Diputación defiende ante el Consell que se declare l'escaldà Bien Inmaterial Cultural

El alcalde de Jesús Pobre agradece el apoyo del organismo provincial para proteger e impulsar una tradición tan arraigada en la zona

R. GONZÁLEZJESÚS POBRE.

La cruzada emprendida por la entidad local menor para evitar que se pierda l'escaldà de la pansa gana adeptos. Durante la última fiesta celebrada en agosto en Jesús Pobre para recordar cómo se elaboraba la pasa, la Diputación de Alicante mostró su apoyo a esta tradición y ahora le pide a la Generalitat que inicie el procedimiento para declararla Bien Inmaterial de Interés Cultural.

El organismo provincial le ha comunicado al alcalde de Jesús Pobre, Javier Scotto di Tella, que ha solicitado al Consell que tramite esta petición después de que el dictamen de la comisión de Cultura de la Diputación haya sido favorable, al igual que el informe del departamento de este área.

Scotto di Tella destacó ayer su satisfacción por el respaldo que está obteniendo de las instituciones, especialmente porque reconoce la labor de la Asociación de Vecinos. El alcalde pedáneo subrayó la trascendencia que tiene este apoyo a una «tradición con más de 300 años de historia».
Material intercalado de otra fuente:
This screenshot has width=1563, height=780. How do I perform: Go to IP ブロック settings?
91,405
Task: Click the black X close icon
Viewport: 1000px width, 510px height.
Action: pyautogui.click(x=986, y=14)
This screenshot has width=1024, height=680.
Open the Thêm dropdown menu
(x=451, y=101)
En este sentido, Scotto hizo hincapié en los beneficios que puede reportar la declaración de Bien Inmaterial Cultural. Entre otros, apuntó que permitirá proteger e impulsar «l'escaldà» a través de medidas que irían desde las ayudas económicas a la promoción de esta fiesta de la pasa para que no desaparezca este «uso tan arraigado en la agricultura de los últimos siglos».

Cuando se acerca el final de agosto, Jesús Pobre se prepara zambullirse en la elaboración artesanal de la pasa, tal y como hacían sus antepasados décadas atrás. La fiesta de la entidad local menor es «la única de carácter colectivo y abierta al público», recalcó Scotto di Tella.
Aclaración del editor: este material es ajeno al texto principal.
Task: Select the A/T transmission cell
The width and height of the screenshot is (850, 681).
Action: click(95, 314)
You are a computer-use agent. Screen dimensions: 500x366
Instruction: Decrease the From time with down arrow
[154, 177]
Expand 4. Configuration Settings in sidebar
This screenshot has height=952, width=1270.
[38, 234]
Por un día, vecinos y visitantes de la comarca disfrutan de «l'escaldà», realizada siguiendo los pasos tradicionales. La elaboración de la pasa era una tradición familiar en la zona de Dénia, Xàbia y el interior de la Marina Alta y su comercialización vivió su máximo esplendor en el siglo XIX.

En aquella época el escaldado era un ritual. Muy temprano se preparaba todo. El fogater prendía fuego a la caldera. Sobre ella estaban unos calderos de hierro colado llenos de agua, sosa para cortar la piel de las uvas y «herba pansera», que era la que le daba el toque de color deseado.
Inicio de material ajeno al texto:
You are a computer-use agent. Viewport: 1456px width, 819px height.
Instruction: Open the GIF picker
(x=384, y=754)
En esta mezcla se sumergían los racimos durante unos pocos segundos, el tiempo justo para resquebrajar la piel de las uvas pero sin que se cocieran. Una vez fuera del caldero y escurridas, las uvas se depositaban en los cañizos, donde se esparcían y se dejaba al sol, junto al 'bou', una estructura de madera sobre la que se colocaban velas para proteger la pasa de la lluvia.

Incluso había gente que se quedaba por la noche de guardia para evitar que se mojara durante el proceso de secado. También se colocaba en los 'riuraus' para proteger las pasas de las inclemencias del tiempo.

Por otra parte, el pasado 20 de enero Jesús Pobre inauguró las obras de reurbanización de la plaza de la Iglesia, que se han realizado durante tres meses. Al acto acudió el diputado de Infraestructuras, Manuel Pérez Fenoll, ya que la Diputación ha sufragado el coste de 230.000 euros, mientras que el ayuntamiento de la entidad local ha invertido 20.000 euros para completar actuaciones.

Javier Scotto di Tella se mostró satisfecho por el resultado final, ya que se integra perfectamente con las construcciones del siglo XVII que tiene. «No se ha puesto nada artificial, todo es natural como la tosca o el canto rodado» utilizado para adoquinar, subrayó. Según el alcalde, se ha conseguido el objetivo de convertir el núcleo de la plaza de la Iglesia y la calle Convent en un espacio de convivencia.